* [What is required]:
Reproduce the entire listing, renaming "Privacy Policy" to "Privacy Notice" and leaving everything else unchanged.

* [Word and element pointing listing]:
____________________

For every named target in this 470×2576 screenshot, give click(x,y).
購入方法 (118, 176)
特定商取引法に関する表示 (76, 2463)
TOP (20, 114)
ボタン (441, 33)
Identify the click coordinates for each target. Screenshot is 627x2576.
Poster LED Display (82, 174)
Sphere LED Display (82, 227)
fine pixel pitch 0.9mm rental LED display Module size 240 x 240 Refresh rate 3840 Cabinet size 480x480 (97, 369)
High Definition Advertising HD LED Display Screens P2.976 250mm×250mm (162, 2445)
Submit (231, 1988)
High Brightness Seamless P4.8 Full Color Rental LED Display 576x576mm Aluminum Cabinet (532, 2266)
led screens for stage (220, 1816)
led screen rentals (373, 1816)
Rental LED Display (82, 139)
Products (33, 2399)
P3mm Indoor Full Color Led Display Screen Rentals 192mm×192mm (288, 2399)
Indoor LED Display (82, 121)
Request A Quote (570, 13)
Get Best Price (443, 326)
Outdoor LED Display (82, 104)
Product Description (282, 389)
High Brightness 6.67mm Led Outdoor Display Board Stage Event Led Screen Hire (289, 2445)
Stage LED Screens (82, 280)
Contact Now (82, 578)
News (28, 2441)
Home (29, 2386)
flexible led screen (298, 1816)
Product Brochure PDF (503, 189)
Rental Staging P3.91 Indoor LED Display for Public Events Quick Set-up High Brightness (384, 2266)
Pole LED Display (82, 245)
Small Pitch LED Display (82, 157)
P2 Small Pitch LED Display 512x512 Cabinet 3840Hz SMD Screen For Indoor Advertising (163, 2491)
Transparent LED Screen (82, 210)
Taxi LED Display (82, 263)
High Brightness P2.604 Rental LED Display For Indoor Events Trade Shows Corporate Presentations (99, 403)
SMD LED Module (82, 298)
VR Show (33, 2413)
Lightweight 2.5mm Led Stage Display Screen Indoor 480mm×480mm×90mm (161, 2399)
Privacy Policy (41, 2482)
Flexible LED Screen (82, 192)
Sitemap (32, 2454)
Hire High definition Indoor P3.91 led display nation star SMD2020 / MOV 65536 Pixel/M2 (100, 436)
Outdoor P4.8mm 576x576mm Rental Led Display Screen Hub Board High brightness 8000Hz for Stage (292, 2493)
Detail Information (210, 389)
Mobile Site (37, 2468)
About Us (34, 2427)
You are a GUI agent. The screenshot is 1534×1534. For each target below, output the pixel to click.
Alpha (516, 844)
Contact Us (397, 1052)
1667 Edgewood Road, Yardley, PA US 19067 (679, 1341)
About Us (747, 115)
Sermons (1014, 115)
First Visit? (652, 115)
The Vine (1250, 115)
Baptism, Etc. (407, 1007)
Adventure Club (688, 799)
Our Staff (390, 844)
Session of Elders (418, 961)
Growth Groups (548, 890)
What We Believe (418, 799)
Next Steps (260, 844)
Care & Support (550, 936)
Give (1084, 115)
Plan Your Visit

____________________

* [Response to the task]:
For every named target in this 470×2576 screenshot, give click(x,y).
購入方法 (118, 176)
特定商取引法に関する表示 (76, 2463)
TOP (20, 114)
ボタン (441, 33)
Identify the click coordinates for each target. Screenshot is 627x2576.
Poster LED Display (82, 174)
Sphere LED Display (82, 227)
fine pixel pitch 0.9mm rental LED display Module size 240 x 240 Refresh rate 3840 Cabinet size 480x480 (97, 369)
High Definition Advertising HD LED Display Screens P2.976 250mm×250mm (162, 2445)
Submit (231, 1988)
High Brightness Seamless P4.8 Full Color Rental LED Display 576x576mm Aluminum Cabinet (532, 2266)
led screens for stage (220, 1816)
led screen rentals (373, 1816)
Rental LED Display (82, 139)
Products (33, 2399)
P3mm Indoor Full Color Led Display Screen Rentals 192mm×192mm (288, 2399)
Indoor LED Display (82, 121)
Request A Quote (570, 13)
Get Best Price (443, 326)
Outdoor LED Display (82, 104)
Product Description (282, 389)
High Brightness 6.67mm Led Outdoor Display Board Stage Event Led Screen Hire (289, 2445)
Stage LED Screens (82, 280)
Contact Now (82, 578)
News (28, 2441)
Home (29, 2386)
flexible led screen (298, 1816)
Product Brochure PDF (503, 189)
Rental Staging P3.91 Indoor LED Display for Public Events Quick Set-up High Brightness (384, 2266)
Pole LED Display (82, 245)
Small Pitch LED Display (82, 157)
P2 Small Pitch LED Display 512x512 Cabinet 3840Hz SMD Screen For Indoor Advertising (163, 2491)
Transparent LED Screen (82, 210)
Taxi LED Display (82, 263)
High Brightness P2.604 Rental LED Display For Indoor Events Trade Shows Corporate Presentations (99, 403)
SMD LED Module (82, 298)
VR Show (33, 2413)
Lightweight 2.5mm Led Stage Display Screen Indoor 480mm×480mm×90mm (161, 2399)
Privacy Notice (41, 2482)
Flexible LED Screen (82, 192)
Sitemap (32, 2454)
Hire High definition Indoor P3.91 led display nation star SMD2020 / MOV 65536 Pixel/M2 (100, 436)
Outdoor P4.8mm 576x576mm Rental Led Display Screen Hub Board High brightness 8000Hz for Stage (292, 2493)
Detail Information (210, 389)
Mobile Site (37, 2468)
About Us (34, 2427)
You are a GUI agent. The screenshot is 1534×1534. For each target below, output the pixel to click.
Alpha (516, 844)
Contact Us (397, 1052)
1667 Edgewood Road, Yardley, PA US 19067 (679, 1341)
About Us (747, 115)
Sermons (1014, 115)
First Visit? (652, 115)
The Vine (1250, 115)
Baptism, Etc. (407, 1007)
Adventure Club (688, 799)
Our Staff (390, 844)
Session of Elders (418, 961)
Growth Groups (548, 890)
What We Believe (418, 799)
Next Steps (260, 844)
Care & Support (550, 936)
Give (1084, 115)
Plan Your Visit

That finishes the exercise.